Unsere Tagesordnung ist wesentlich bestimmt vom Dienst der Ewigen Anbetung und vom Chorgebet. Der Psalmist sagt im Psalm 119: »Siebenmal am Tage singe ich dir Lob«. So dürfen auch wir sagen; denn sieben Gebetszeiten, die sogenannten Horen des Chorgebetes, verteilen sich über den gan­zen Tag und stellen ihn so ganz unter das Gotteslob.
Um 5.30 Uhr versammeln wir uns zum erstenmal im Chor, um in den L a u d e s dem Schöpfer das Morgenlied zu singen. Es ist der Dank für die Auferstehung Christi, den wir im Namen der Menschheit darbringen. Die anschließende Zeit der Meditation mündet ein in die Feier der Eucharistie.
                                                                  
Nach dem gemeinsamen Frühstück singen wir die Terz, die an die Sendung des Heiligen Geistes erinnert. Gott lobend verkünden wir seine Heilstaten und bitten um den Beistand des Gottesgeistes für Kirche und Welt. Dann fordert die Tagesarbeit den vollen, frohen Einsatz von Körper, Geist und Seele. Alle Schwestern beteiligen sich an den notwendigen Arbeiten, wie es ihren Kräften und Fähigkeiten entspricht.

Gegen 12.00 Uhr kommen wir wiederum in der Kirche zusammen, um die Sext zu singen; nach dem Mittagessen folgt die Non.

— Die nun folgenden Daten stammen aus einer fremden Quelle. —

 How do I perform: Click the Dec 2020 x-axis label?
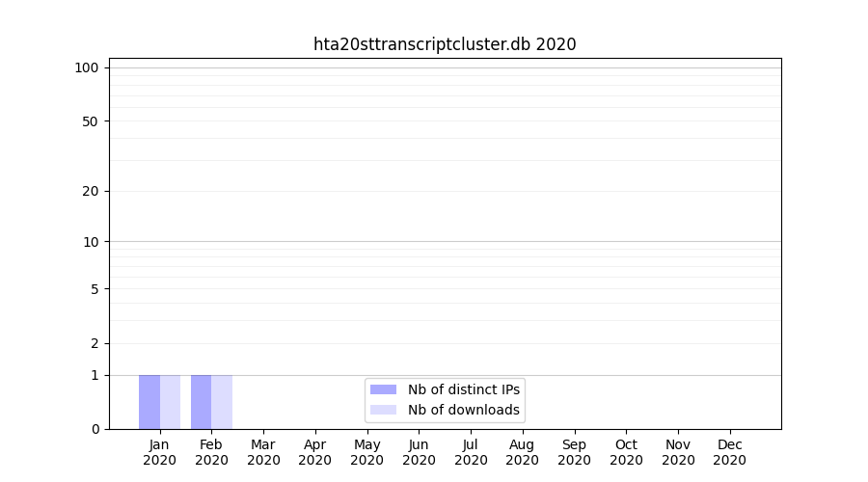729,452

Wenn wir im Chor das Stundengebet feiern, sind wir mit dem ganzen Volk Gottes verbunden und singen es als Stimme der Kirche. Das ist unser großer Auftrag. In Lob und Dank bitten wir Gott zugleich für alle jene, die in pastoraler und missionarischer Tätigkeit stehen und für jegliche Not der Menschheit. Während wir zum Stundengebet als Kommunität im Chor versammelt sind, knien wir zu den übrigen Stunden des Tages und der Nacht jeweils wechselnd, in stiller Anbetung vor Christus in der Eucharistie, stell­vertretend für unsere Mitmenschen und für alle, die im großen Heilswerk der Verkündigung der Frohen Botschaft wirken, um dem Herrn Lobpreis und Dank darzubringen und seinen Segen zu erflehen.

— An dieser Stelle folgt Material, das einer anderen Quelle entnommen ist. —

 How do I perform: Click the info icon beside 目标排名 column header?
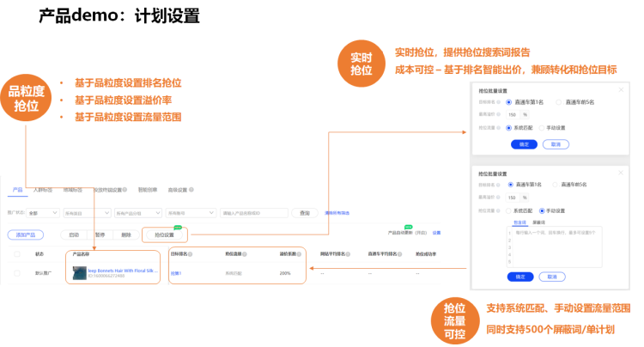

In der Mitte des Tages lässt eine Stunde Freizeit Raum für kleine persönliche Interessen, wie Musizieren, Handarbeiten, Basteln, künstlersches Schaffen und dergleichen.
Privates Gebet, geistliche Lesung und Studium der Heiligen Schrift umfassen eine weitere Stunde des Tages.
Um 16.30 Uhr wird die Vesper gefeiert, das Abendgebet der Kirche. Die Grundstimmung der Vesper ist wesentlich vom Dank bestimmt, Dank für die Liebestat Christi in der Eucharistiefeier, Dank für den geschenkten Tag. Den Höhepunkt bildet das Magnifikat, das Dank- und Preislied der Mutter des Herrn, der große Lobpreis aller Erlösten. 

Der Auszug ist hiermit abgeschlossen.